(WORK TO COMPLETE)
Please transcribe only the lines between the one containing "Check the События layer checkbox" and the end of the records, both ends included, exactly as written; skip every picture.

Dataset items
<<<<

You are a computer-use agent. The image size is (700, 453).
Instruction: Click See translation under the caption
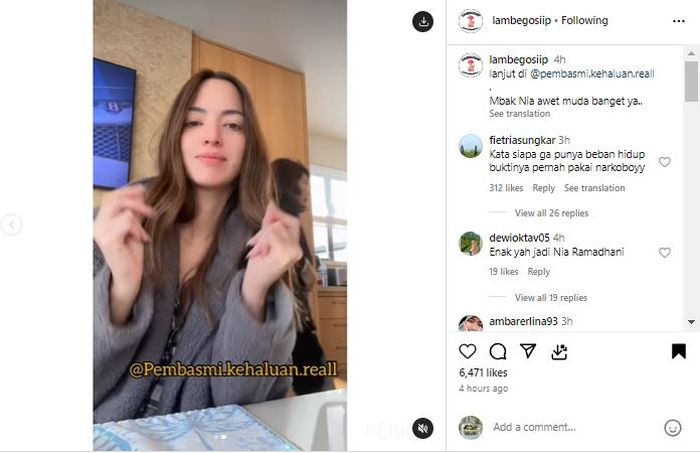(x=520, y=113)
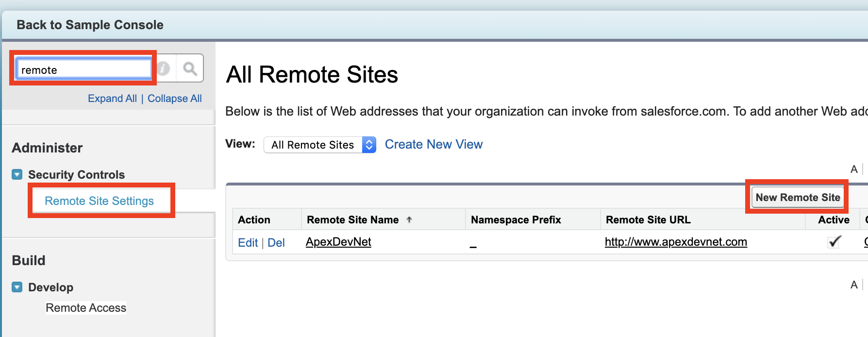Image resolution: width=868 pixels, height=337 pixels.
Task: Collapse the Security Controls section arrow
Action: point(17,174)
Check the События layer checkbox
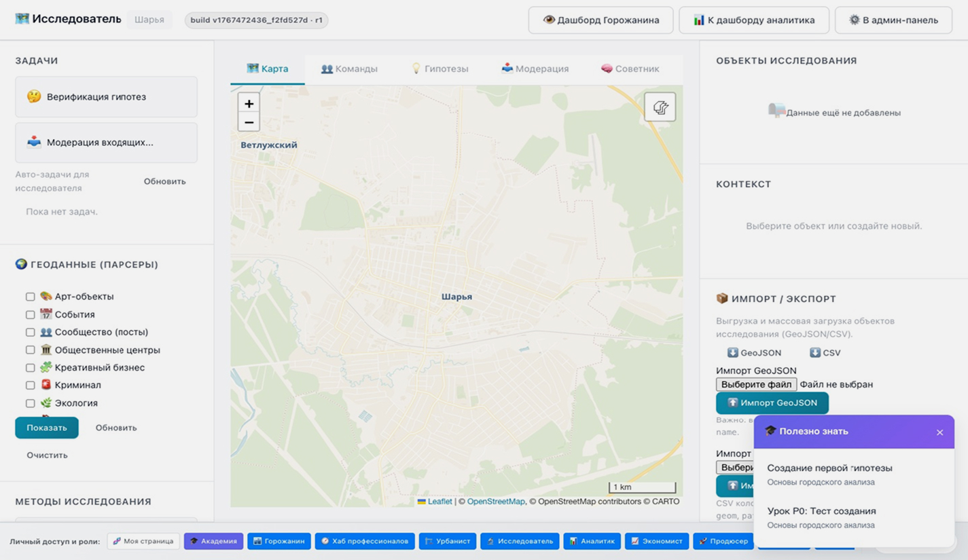This screenshot has height=560, width=968. 31,315
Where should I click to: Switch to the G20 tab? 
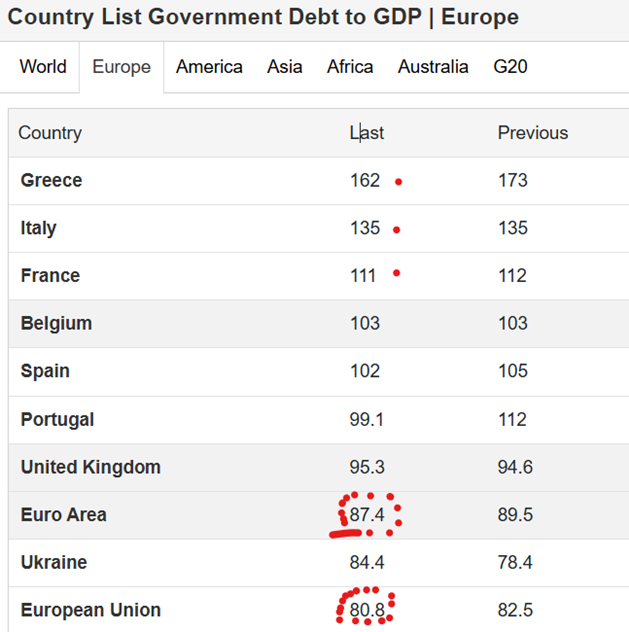(510, 67)
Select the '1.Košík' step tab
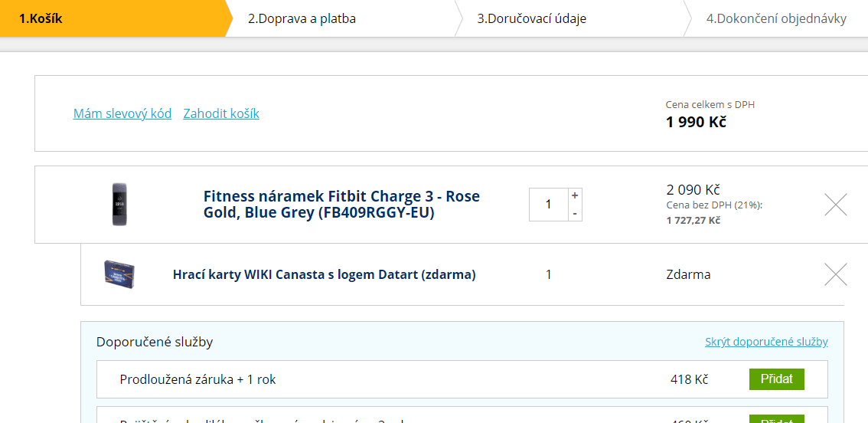 click(x=41, y=18)
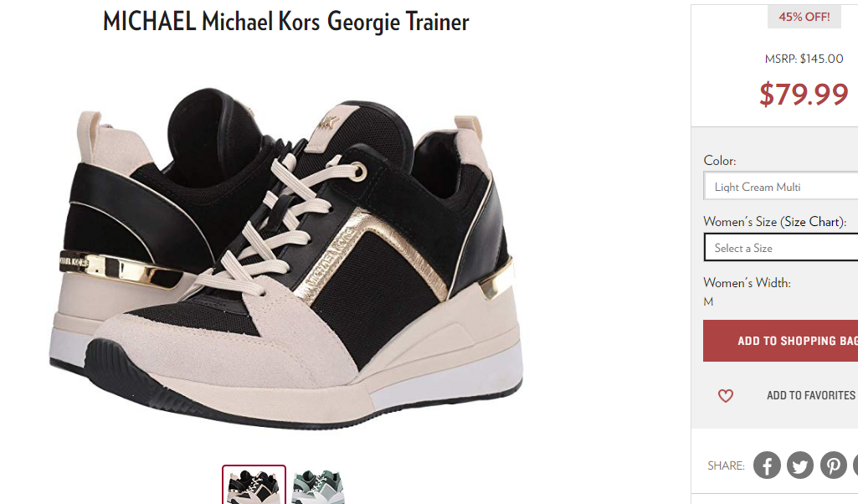Click the heart favorites icon

coord(726,396)
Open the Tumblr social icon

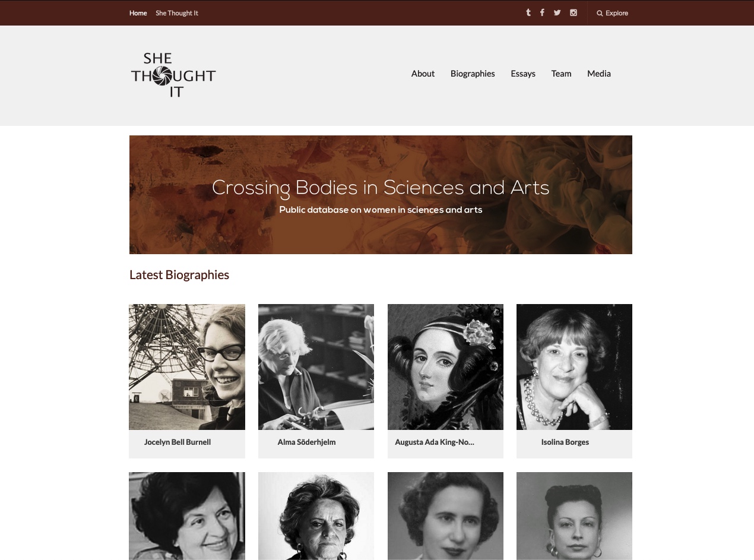pyautogui.click(x=528, y=12)
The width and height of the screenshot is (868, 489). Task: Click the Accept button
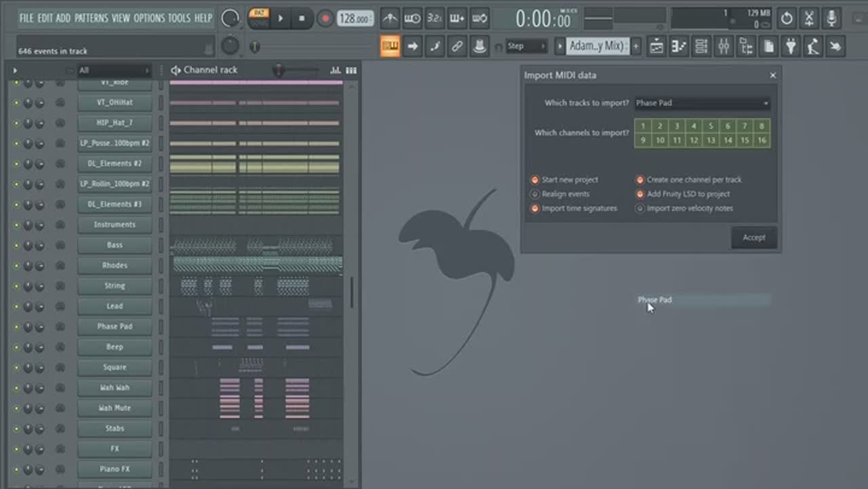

>>>>

(TASK RESULT)
Check the События layer checkbox
This screenshot has height=560, width=968. 31,315
Where should I click to: Switch to the G20 tab? 
(510, 67)
Select the '1.Košík' step tab
 click(x=41, y=18)
Click the heart favorites icon

coord(726,396)
Open the Tumblr social icon

pyautogui.click(x=528, y=12)
The width and height of the screenshot is (868, 489). Task: Click the Accept button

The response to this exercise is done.